WHAT IS BEING ASKED ▸
Copy out every line of the material below word for word, leaving out the pictures.

RECORDS TO USE ▸
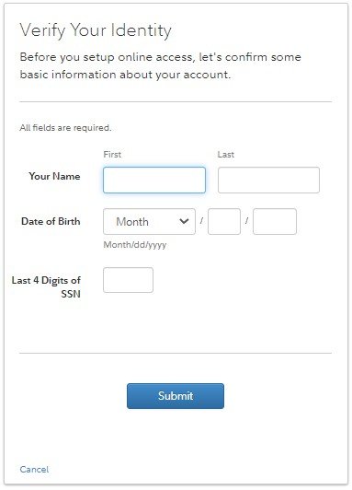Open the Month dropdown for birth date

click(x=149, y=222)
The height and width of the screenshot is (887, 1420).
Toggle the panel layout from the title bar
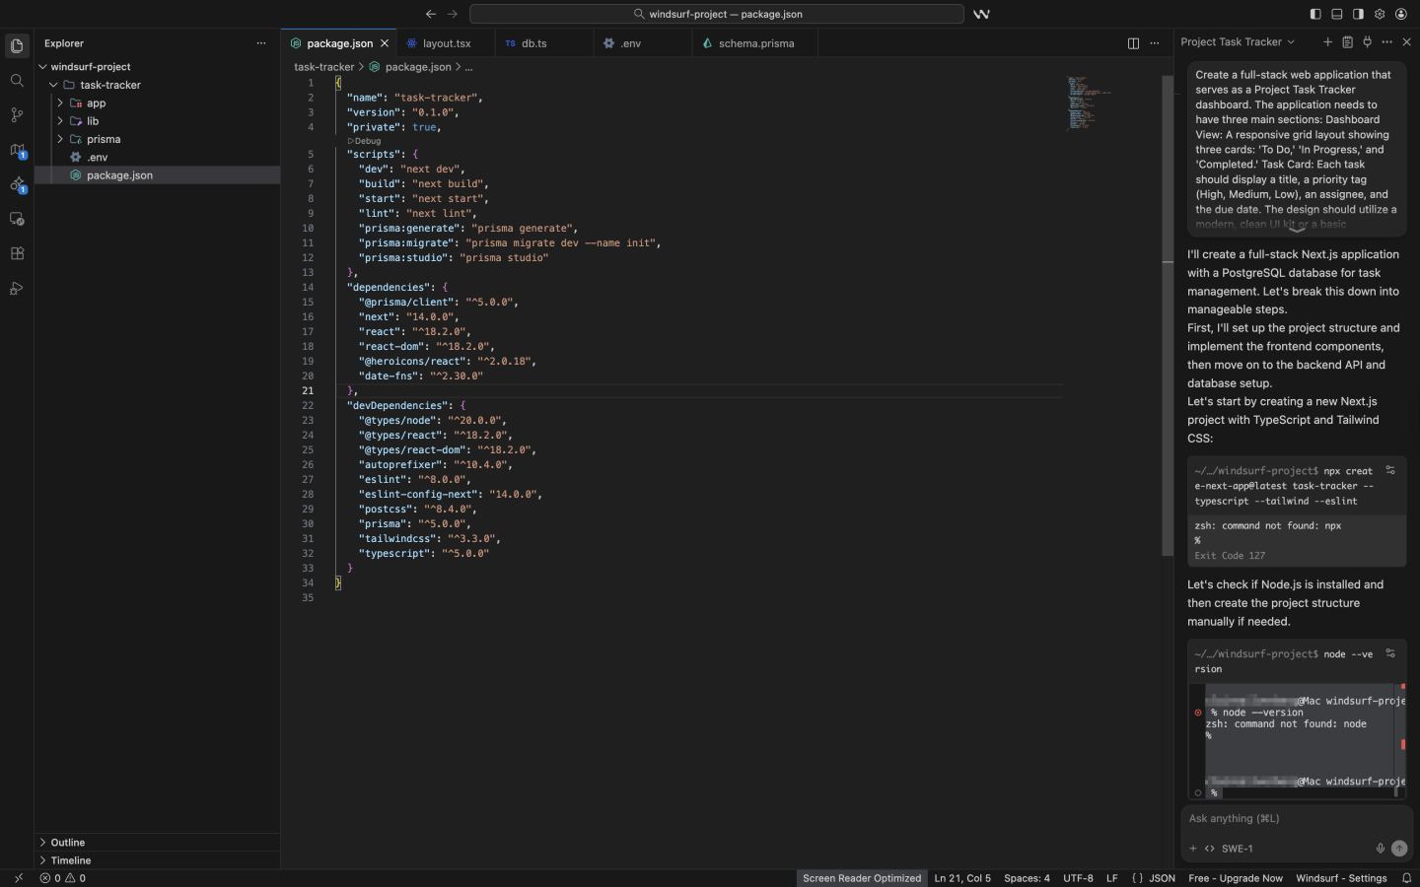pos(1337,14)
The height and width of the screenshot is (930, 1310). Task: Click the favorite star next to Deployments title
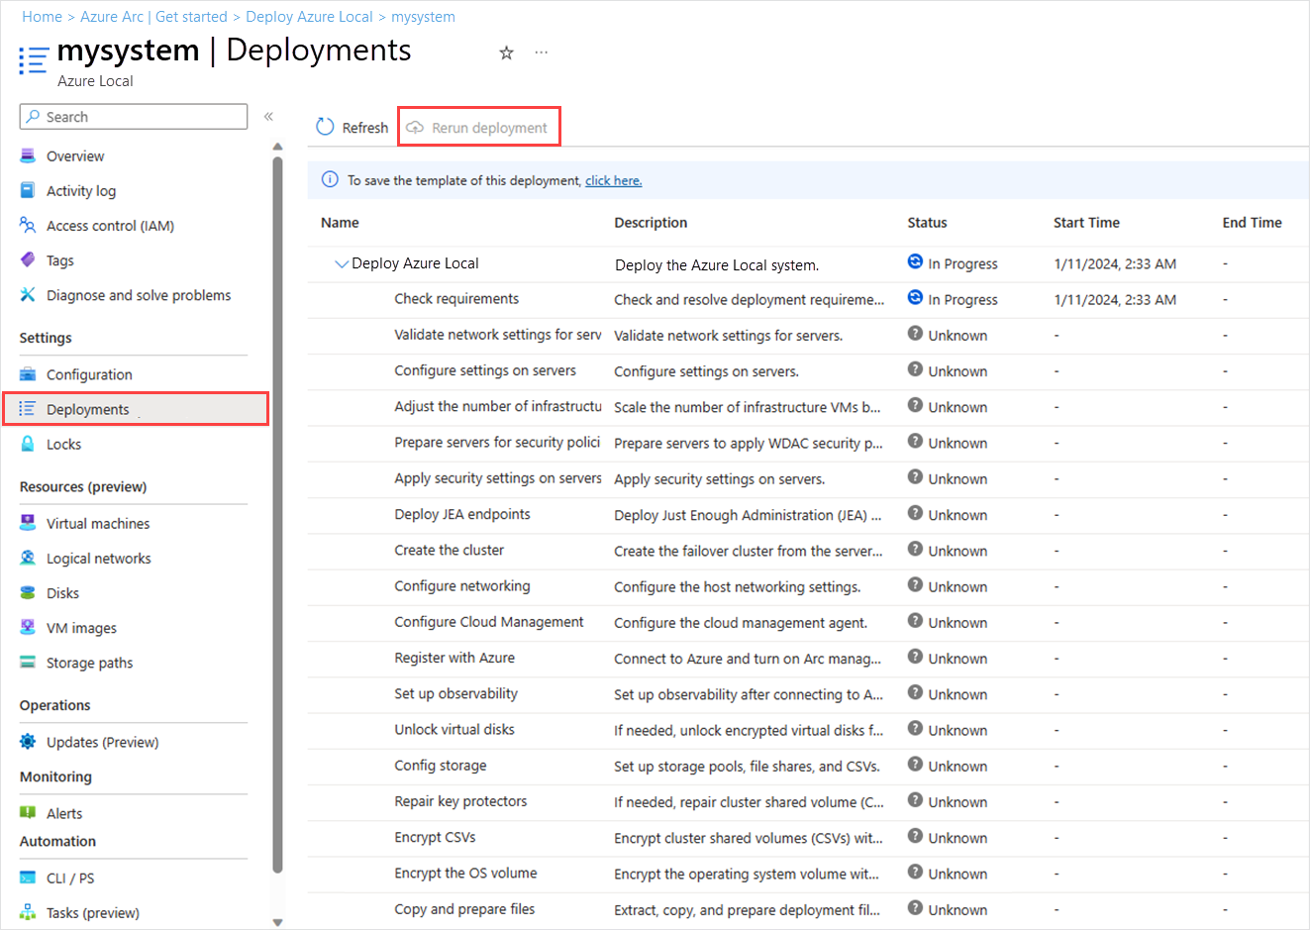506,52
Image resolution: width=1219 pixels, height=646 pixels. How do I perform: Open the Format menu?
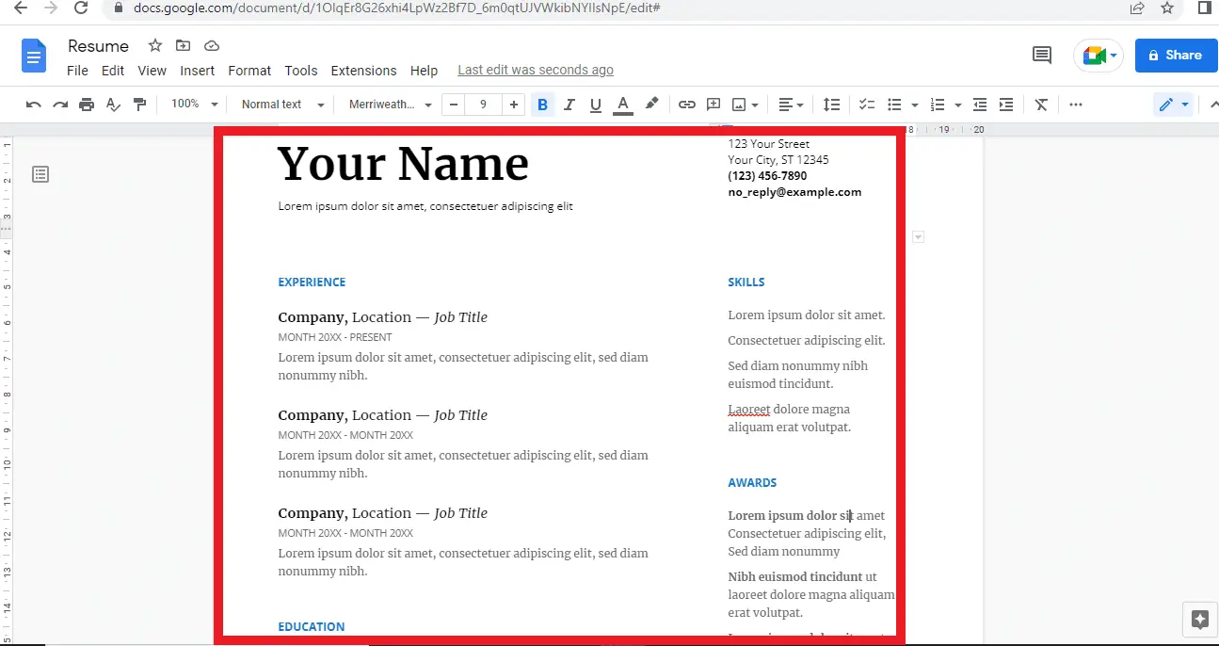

EXPECTED ANSWER ▸
Open the Month dropdown for birth date

click(x=149, y=222)
The height and width of the screenshot is (887, 1420).
Toggle the panel layout from the title bar
pos(1337,14)
The height and width of the screenshot is (930, 1310). Task: Click the favorite star next to Deployments title
506,52
Image resolution: width=1219 pixels, height=646 pixels. How do I perform: Open the Format menu?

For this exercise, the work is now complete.